THE PROBLEM: Retype the listing that follows, leaving nothing out.

DATASET RECORDS:
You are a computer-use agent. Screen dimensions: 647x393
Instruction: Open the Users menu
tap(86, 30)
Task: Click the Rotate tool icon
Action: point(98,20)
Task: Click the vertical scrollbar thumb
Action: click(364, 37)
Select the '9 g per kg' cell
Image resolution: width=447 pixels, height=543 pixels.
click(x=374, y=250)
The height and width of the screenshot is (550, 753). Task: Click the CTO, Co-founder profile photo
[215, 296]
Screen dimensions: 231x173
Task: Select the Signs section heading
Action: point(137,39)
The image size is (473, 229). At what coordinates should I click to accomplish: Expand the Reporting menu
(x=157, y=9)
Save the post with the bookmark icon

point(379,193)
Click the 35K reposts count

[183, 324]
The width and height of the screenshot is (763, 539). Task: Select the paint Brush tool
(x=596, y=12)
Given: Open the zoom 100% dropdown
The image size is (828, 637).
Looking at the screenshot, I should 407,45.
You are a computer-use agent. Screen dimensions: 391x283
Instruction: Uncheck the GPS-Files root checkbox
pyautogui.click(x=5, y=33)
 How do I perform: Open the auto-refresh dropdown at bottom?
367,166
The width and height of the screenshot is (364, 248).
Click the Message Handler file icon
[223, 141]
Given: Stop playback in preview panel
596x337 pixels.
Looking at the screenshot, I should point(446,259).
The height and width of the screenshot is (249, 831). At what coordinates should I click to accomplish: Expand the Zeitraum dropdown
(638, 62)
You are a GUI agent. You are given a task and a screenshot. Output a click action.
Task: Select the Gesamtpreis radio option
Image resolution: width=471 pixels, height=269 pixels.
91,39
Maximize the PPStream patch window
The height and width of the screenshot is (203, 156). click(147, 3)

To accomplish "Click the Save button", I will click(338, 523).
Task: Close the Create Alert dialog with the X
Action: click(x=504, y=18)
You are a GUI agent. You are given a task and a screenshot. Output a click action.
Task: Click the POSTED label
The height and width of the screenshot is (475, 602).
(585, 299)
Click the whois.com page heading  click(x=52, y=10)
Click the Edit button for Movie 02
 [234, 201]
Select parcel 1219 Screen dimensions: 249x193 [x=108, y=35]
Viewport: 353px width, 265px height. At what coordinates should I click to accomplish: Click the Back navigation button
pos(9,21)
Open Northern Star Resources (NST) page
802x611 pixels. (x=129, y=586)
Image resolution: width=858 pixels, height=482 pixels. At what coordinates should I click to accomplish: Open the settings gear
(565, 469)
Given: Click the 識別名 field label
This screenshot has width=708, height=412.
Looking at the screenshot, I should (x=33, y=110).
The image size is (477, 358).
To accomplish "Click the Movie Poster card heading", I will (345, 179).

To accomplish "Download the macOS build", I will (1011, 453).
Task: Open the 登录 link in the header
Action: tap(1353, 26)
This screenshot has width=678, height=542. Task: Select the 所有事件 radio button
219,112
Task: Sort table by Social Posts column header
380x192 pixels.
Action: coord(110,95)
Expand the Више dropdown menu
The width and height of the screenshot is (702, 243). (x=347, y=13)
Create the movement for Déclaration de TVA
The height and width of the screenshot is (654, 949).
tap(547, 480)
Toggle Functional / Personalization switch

TASK ANSWER:
You are a computer-use agent. Screen dimensions: 647x393
Instruction: Open the Users menu
tap(86, 30)
Task: Click the Rotate tool icon
Action: point(98,20)
Task: Click the vertical scrollbar thumb
Action: click(364, 37)
Select the '9 g per kg' cell
Image resolution: width=447 pixels, height=543 pixels.
click(x=374, y=250)
The height and width of the screenshot is (550, 753). Task: Click the CTO, Co-founder profile photo
[215, 296]
Screen dimensions: 231x173
Task: Select the Signs section heading
Action: point(137,39)
The image size is (473, 229). At what coordinates should I click to accomplish: Expand the Reporting menu
(x=157, y=9)
Save the post with the bookmark icon

point(379,193)
Click the 35K reposts count

[183, 324]
The width and height of the screenshot is (763, 539). Task: Select the paint Brush tool
(x=596, y=12)
Given: Open the zoom 100% dropdown
The image size is (828, 637).
Looking at the screenshot, I should 407,45.
You are a computer-use agent. Screen dimensions: 391x283
Instruction: Uncheck the GPS-Files root checkbox
pyautogui.click(x=5, y=33)
 How do I perform: Open the auto-refresh dropdown at bottom?
367,166
The width and height of the screenshot is (364, 248).
Click the Message Handler file icon
[223, 141]
Given: Stop playback in preview panel
596x337 pixels.
Looking at the screenshot, I should point(446,259).
The height and width of the screenshot is (249, 831). At what coordinates should I click to accomplish: Expand the Zeitraum dropdown
(638, 62)
You are a GUI agent. You are given a task and a screenshot. Output a click action.
Task: Select the Gesamtpreis radio option
Image resolution: width=471 pixels, height=269 pixels.
91,39
Maximize the PPStream patch window
The height and width of the screenshot is (203, 156). click(147, 3)

To accomplish "Click the Save button", I will click(338, 523).
Task: Close the Create Alert dialog with the X
Action: click(x=504, y=18)
You are a GUI agent. You are given a task and a screenshot. Output a click action.
Task: Click the POSTED label
The height and width of the screenshot is (475, 602).
(585, 299)
Click the whois.com page heading  click(x=52, y=10)
Click the Edit button for Movie 02
 [234, 201]
Select parcel 1219 Screen dimensions: 249x193 [x=108, y=35]
Viewport: 353px width, 265px height. At what coordinates should I click to accomplish: Click the Back navigation button
pos(9,21)
Open Northern Star Resources (NST) page
802x611 pixels. (x=129, y=586)
Image resolution: width=858 pixels, height=482 pixels. At what coordinates should I click to accomplish: Open the settings gear
(565, 469)
Given: Click the 識別名 field label
This screenshot has width=708, height=412.
Looking at the screenshot, I should (x=33, y=110).
The image size is (477, 358).
To accomplish "Click the Movie Poster card heading", I will (345, 179).

To accomplish "Download the macOS build", I will (1011, 453).
Task: Open the 登录 link in the header
Action: tap(1353, 26)
This screenshot has width=678, height=542. Task: Select the 所有事件 radio button
219,112
Task: Sort table by Social Posts column header
380x192 pixels.
Action: coord(110,95)
Expand the Више dropdown menu
The width and height of the screenshot is (702, 243). (x=347, y=13)
Create the movement for Déclaration de TVA
The height and width of the screenshot is (654, 949).
tap(547, 480)
Toggle Functional / Personalization switch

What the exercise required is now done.